Best way to debug File IO errors in Visual Studio

In Visual Studio, whenever I have a File IO exception, I can see a global unhandled exception like this:

System.IO.FileNotFoundException: The system cannot find the file specified.

However it doesn't say what file it's attempting to access, or any other information that can help me locate where in the code is calling this file access. I've done quite a bit of online searches and tried looking at the Call Stack, but I can't figure out an easy way to debug this, other than setting break points everywhere and try to step into the exact line where the exception happens.

I'm new to Visual Studio and I'm wondering if people have suggestions on how to debug this better. I'm sure this is a piece of cake to experienced Visual Studio users!

I'm writing in C#/C++ and using Visual Studio 2013 Ultimate.

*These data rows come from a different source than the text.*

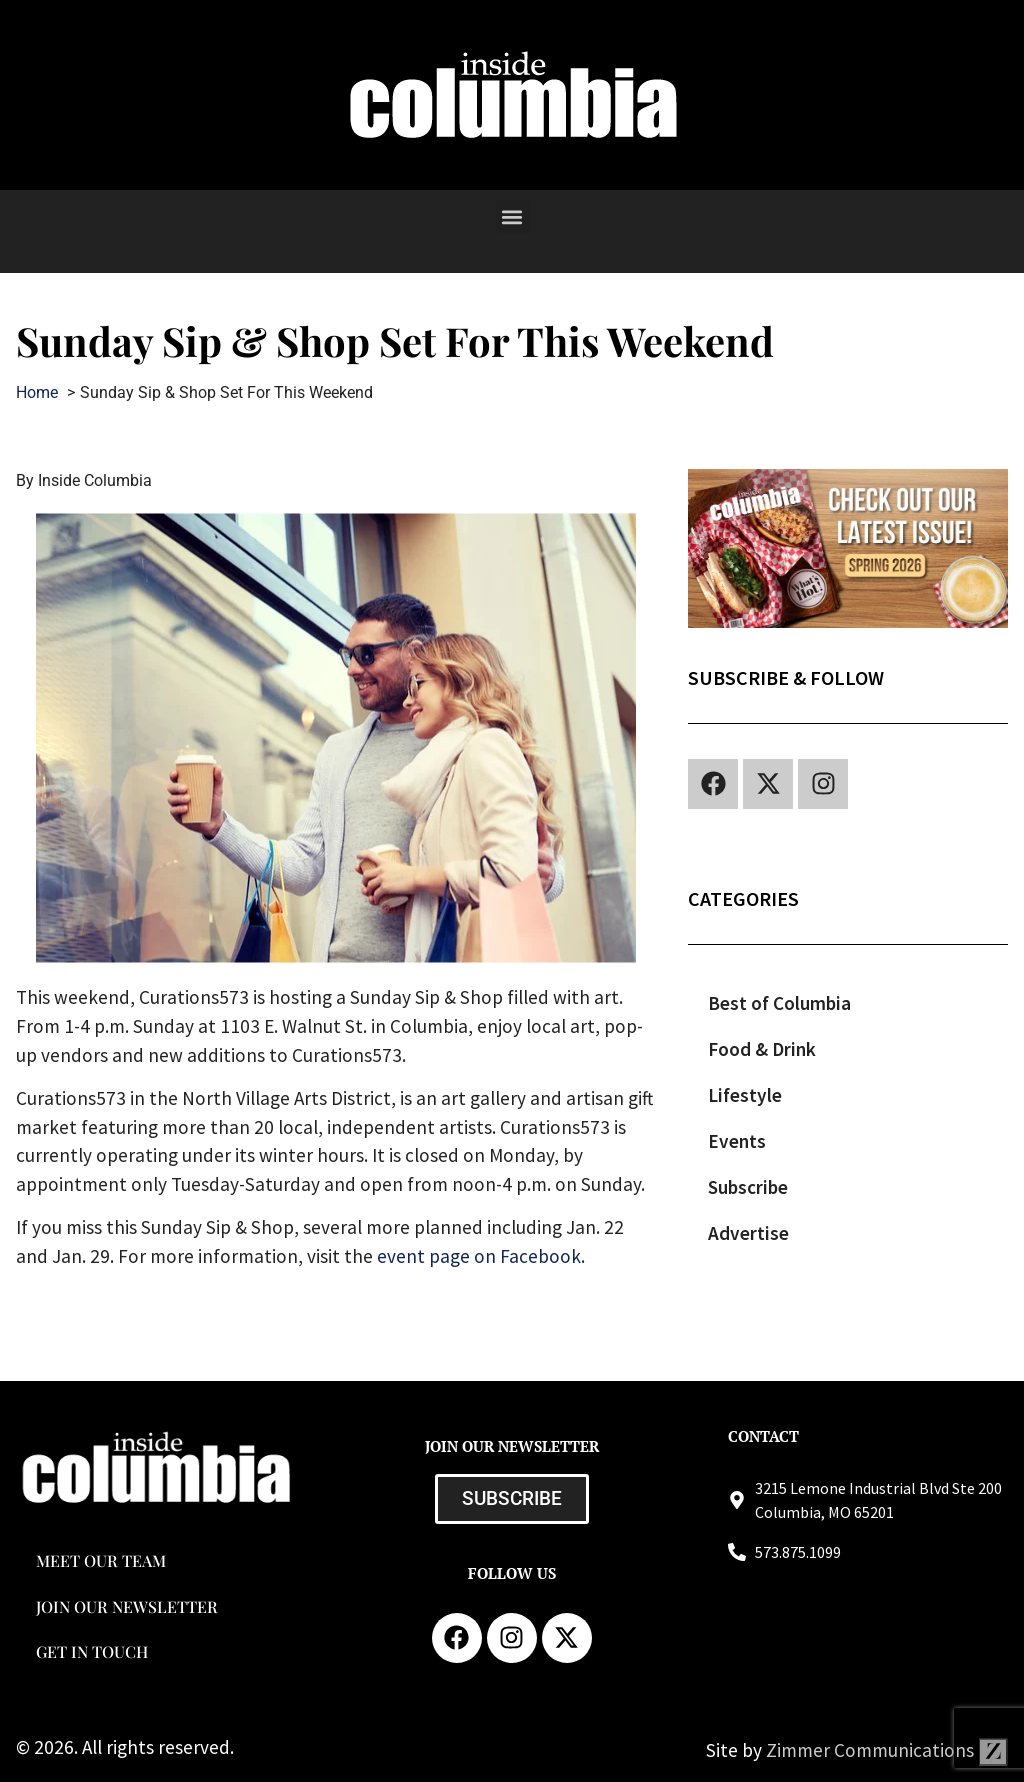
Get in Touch (92, 1651)
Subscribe (748, 1187)
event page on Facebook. (481, 1256)
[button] (512, 216)
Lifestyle (745, 1095)
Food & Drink (762, 1049)
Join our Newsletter (127, 1606)
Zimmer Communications (887, 1750)
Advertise (748, 1233)
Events (737, 1141)
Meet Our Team (101, 1560)
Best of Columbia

Update: My mistake, I thought I inherited some global unhandled exception code, but it turned out it's automatic generated code in App.g.i.cs:

#if DEBUG && !DISABLE_XAML_GENERATED_BREAK_ON_UNHANDLED_EXCEPTION
        UnhandledException += (sender, e) =>
        {
            if (global::System.Diagnostics.Debugger.IsAttached) global::System.Diagnostics.Debugger.Break();
        };
#endif

Upvotes: 2

Views: 1954

Answers (2)

jglouie
jglouie

Reputation: 12880

These steps work in VS 2010 -- I'd expect it to be very similar if not identical in newer versions.

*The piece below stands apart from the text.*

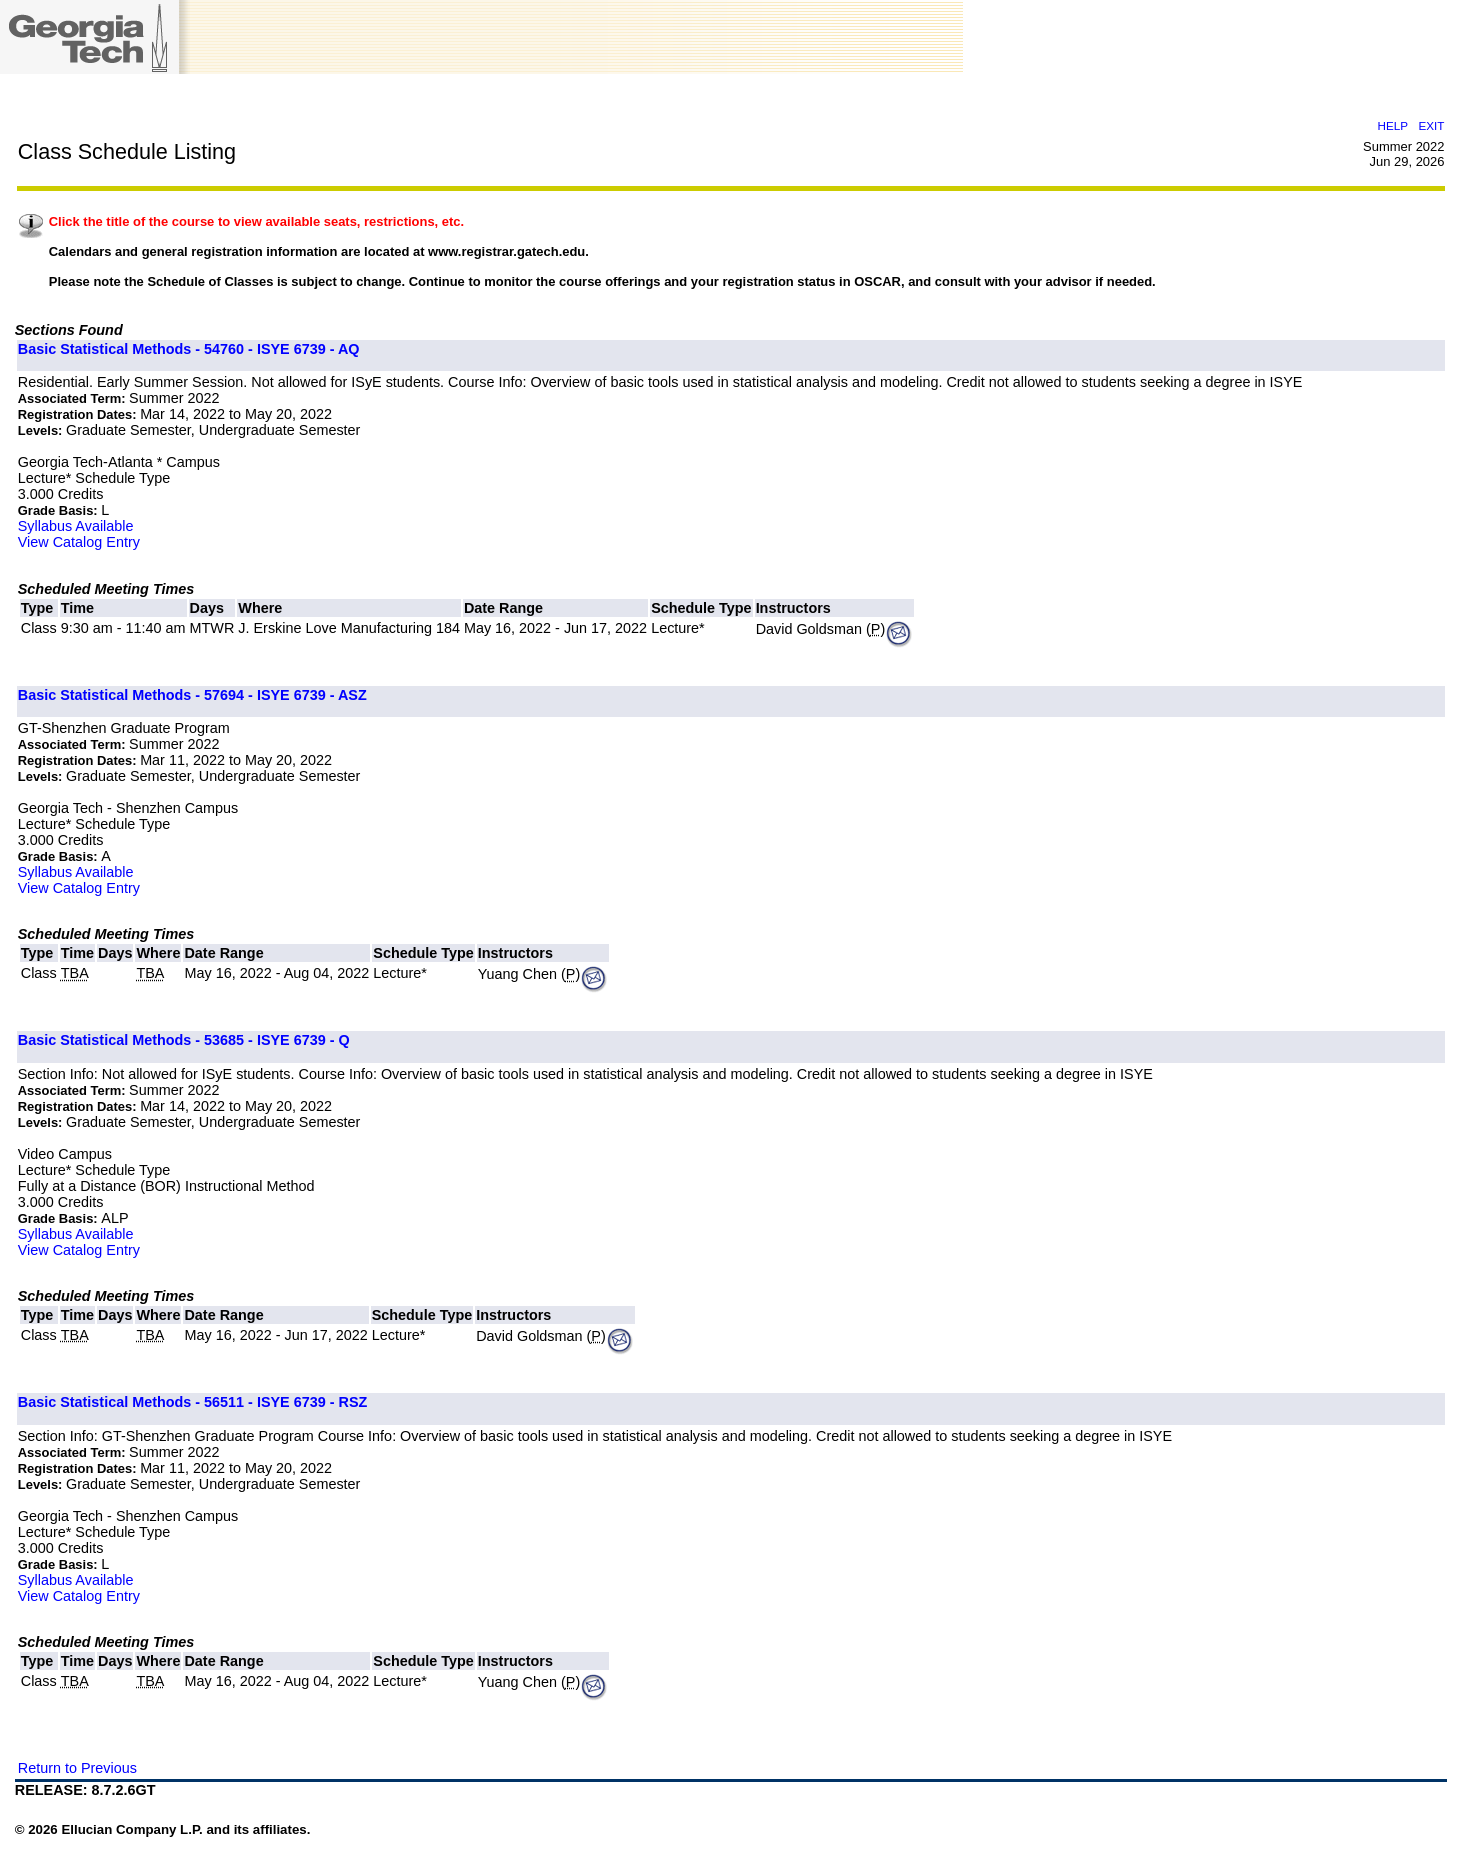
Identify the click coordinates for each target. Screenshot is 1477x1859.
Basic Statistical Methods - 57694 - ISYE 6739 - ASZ (192, 695)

While in Visual Studio, go to:

  • Debug > Exceptions menu
  • Expand Common Language Runtime Exceptions
  • Expand System.IO
  • Put a checkmark in the Thrown column for System.IO.FileNotFoundException

Now, run your code in Debug mode.

Studio will alert you when the exception is thrown. Here's a screenshot of what it will look like. In that window, you can click View Details to graphically browse the exception information.

This is great for debugging on your machine - I use it all the time. However, you should have a strategy (e.g. good, configurable logging) in case you need to debug these types of information on someone else's machine.

enter image description here

Upvotes: 3

John Saunders
John Saunders

Reputation: 161773

Simply looking at the stack trace should show you where in the code the exception comes from. That should give you a big hint about which file it might be.

Try displaying ex.ToString() to see the entire stack trace.